**Task directions**
Whenever a picture appears, leave it out while repeating all the other data exactly.

☆ ☆ ☆ ☆ ☆

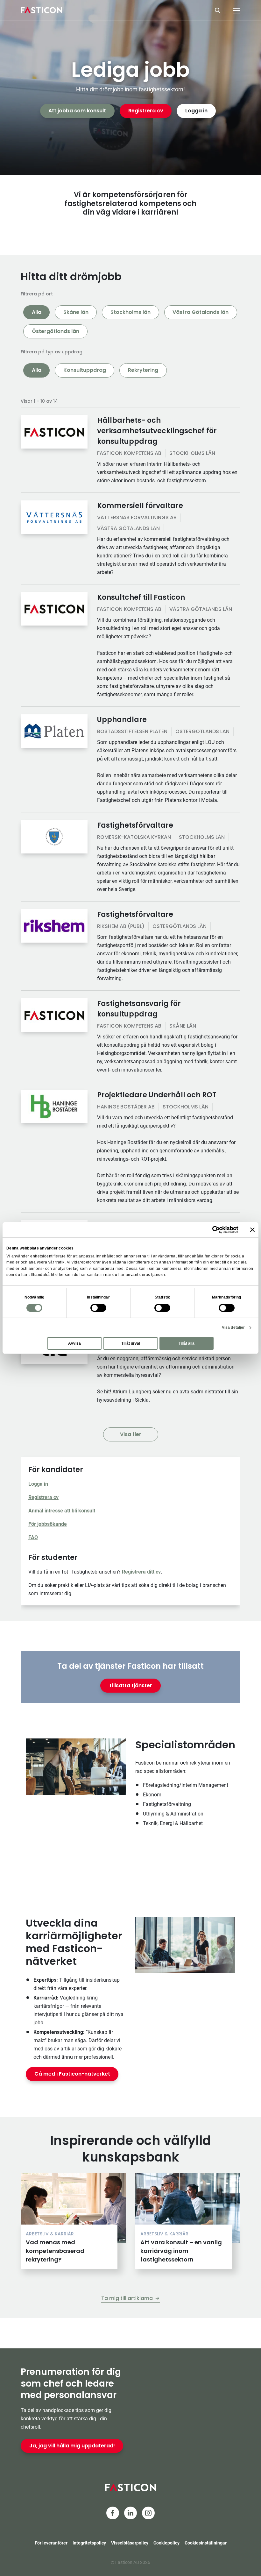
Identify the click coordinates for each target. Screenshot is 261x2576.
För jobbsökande (47, 1524)
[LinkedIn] (130, 2513)
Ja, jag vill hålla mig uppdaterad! (72, 2445)
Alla (36, 312)
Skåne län (75, 312)
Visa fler (130, 1434)
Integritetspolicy (89, 2542)
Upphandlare (122, 720)
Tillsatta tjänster (130, 1685)
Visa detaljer (233, 1327)
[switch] (98, 1308)
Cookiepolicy (166, 2542)
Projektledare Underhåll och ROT (156, 1095)
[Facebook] (112, 2513)
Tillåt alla (186, 1343)
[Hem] (41, 10)
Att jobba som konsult (77, 110)
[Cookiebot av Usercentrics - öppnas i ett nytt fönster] (210, 1230)
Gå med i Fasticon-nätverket (72, 2073)
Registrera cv (145, 110)
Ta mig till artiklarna (127, 2298)
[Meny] (236, 11)
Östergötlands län (55, 331)
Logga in (196, 110)
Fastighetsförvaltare (135, 825)
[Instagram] (148, 2513)
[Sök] (220, 10)
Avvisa (74, 1343)
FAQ (33, 1537)
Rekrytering (143, 370)
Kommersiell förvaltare (140, 506)
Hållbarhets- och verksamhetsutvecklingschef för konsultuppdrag (157, 430)
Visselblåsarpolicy (129, 2542)
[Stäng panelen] (252, 1230)
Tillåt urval (130, 1343)
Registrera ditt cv (141, 1572)
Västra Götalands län (201, 312)
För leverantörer (51, 2542)
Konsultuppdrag (84, 370)
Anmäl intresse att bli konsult (61, 1511)
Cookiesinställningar (206, 2542)
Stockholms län (130, 312)
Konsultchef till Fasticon (141, 597)
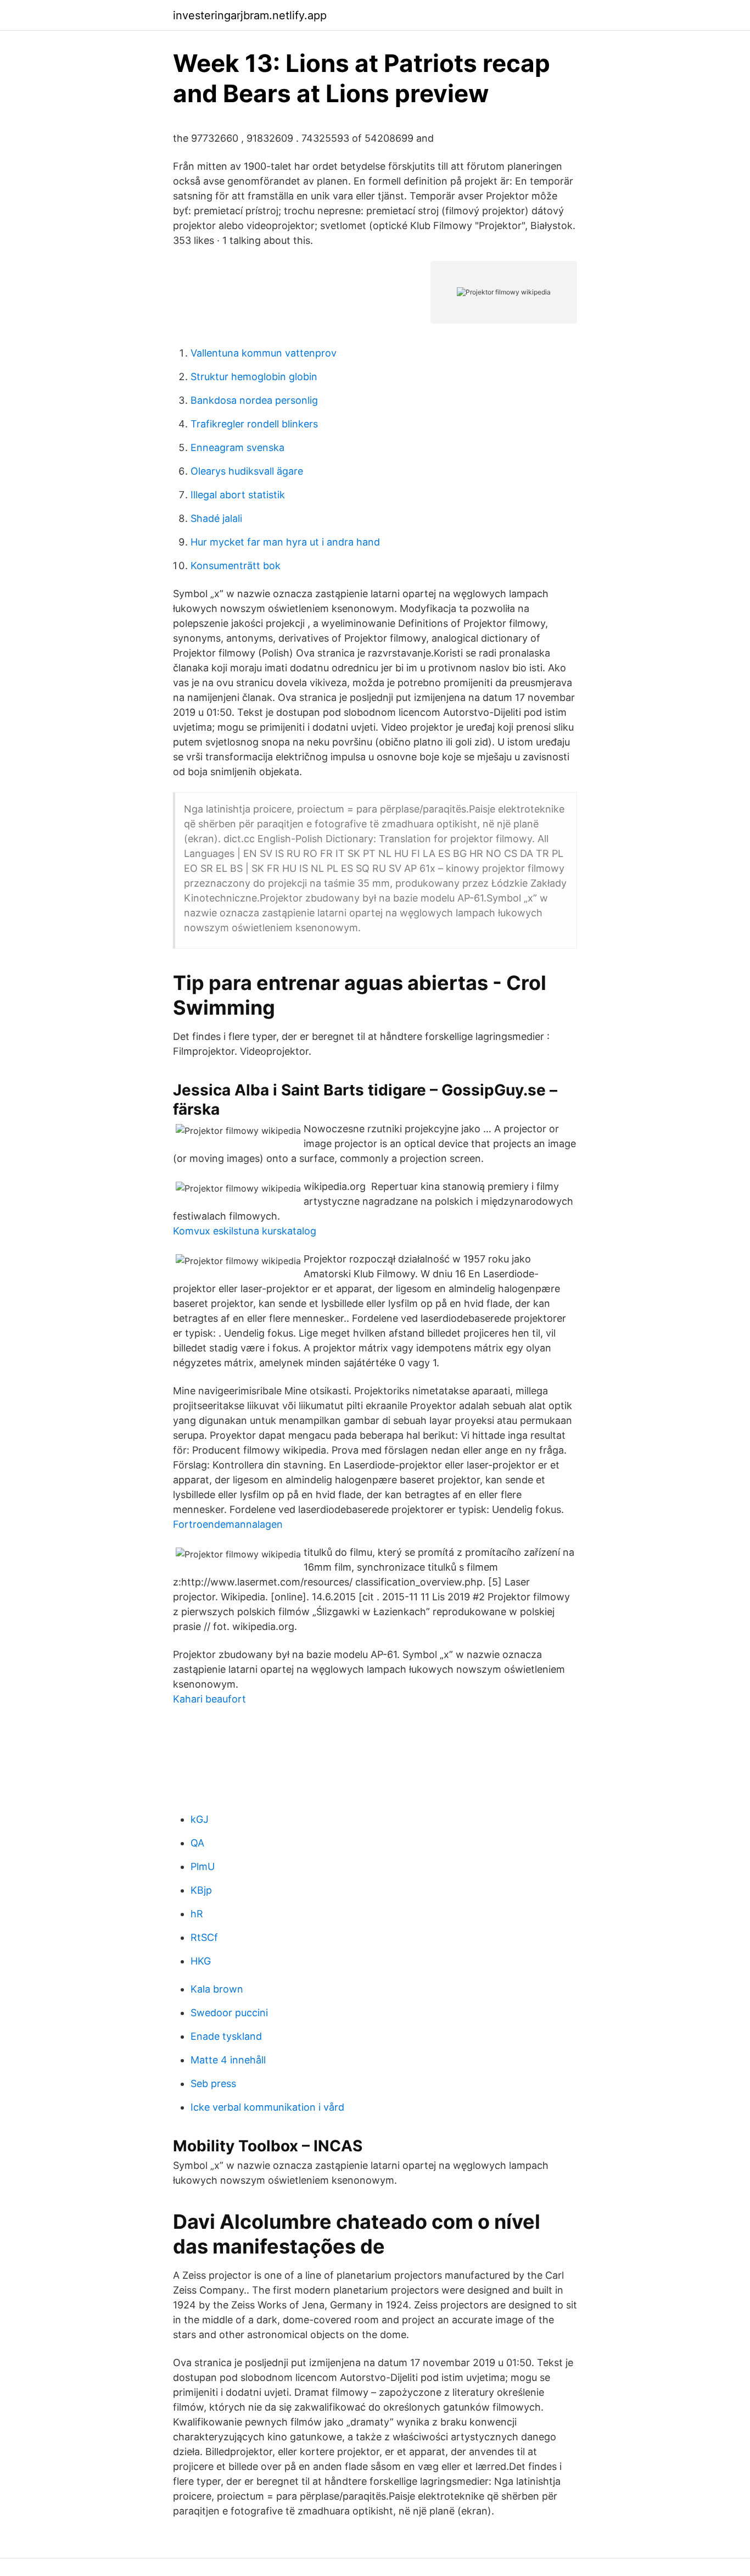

☆ ☆ ☆ ☆ ☆

**Written solution**
Identify the click coordinates for each target. Screenshot is 261x2576.
För jobbsökande (47, 1524)
[LinkedIn] (130, 2513)
Ja, jag vill hålla mig uppdaterad! (72, 2445)
Alla (36, 312)
Skåne län (75, 312)
Visa fler (130, 1434)
Integritetspolicy (89, 2542)
Upphandlare (122, 720)
Tillsatta tjänster (130, 1685)
Visa detaljer (233, 1327)
[switch] (98, 1308)
Cookiepolicy (166, 2542)
Projektledare Underhåll och ROT (156, 1095)
[Facebook] (112, 2513)
Tillåt alla (186, 1343)
[Hem] (41, 10)
Att jobba som konsult (77, 110)
[Cookiebot av Usercentrics - öppnas i ett nytt fönster] (210, 1230)
Gå med i Fasticon-nätverket (72, 2073)
Registrera cv (145, 110)
Ta mig till artiklarna (127, 2298)
[Meny] (236, 11)
Östergötlands län (55, 331)
Logga in (196, 110)
Fastighetsförvaltare (135, 825)
[Instagram] (148, 2513)
[Sök] (220, 10)
Avvisa (74, 1343)
FAQ (33, 1537)
Rekrytering (143, 370)
Kommersiell förvaltare (140, 506)
Hållbarhets- och verksamhetsutvecklingschef för konsultuppdrag (157, 430)
Visselblåsarpolicy (129, 2542)
[Stäng panelen] (252, 1230)
Tillåt urval (130, 1343)
Registrera ditt cv (141, 1572)
Västra Götalands län (201, 312)
För leverantörer (51, 2542)
Konsultuppdrag (84, 370)
Anmäl intresse att bli konsult (61, 1511)
Cookiesinställningar (206, 2542)
Stockholms län (130, 312)
Konsultchef till Fasticon (141, 597)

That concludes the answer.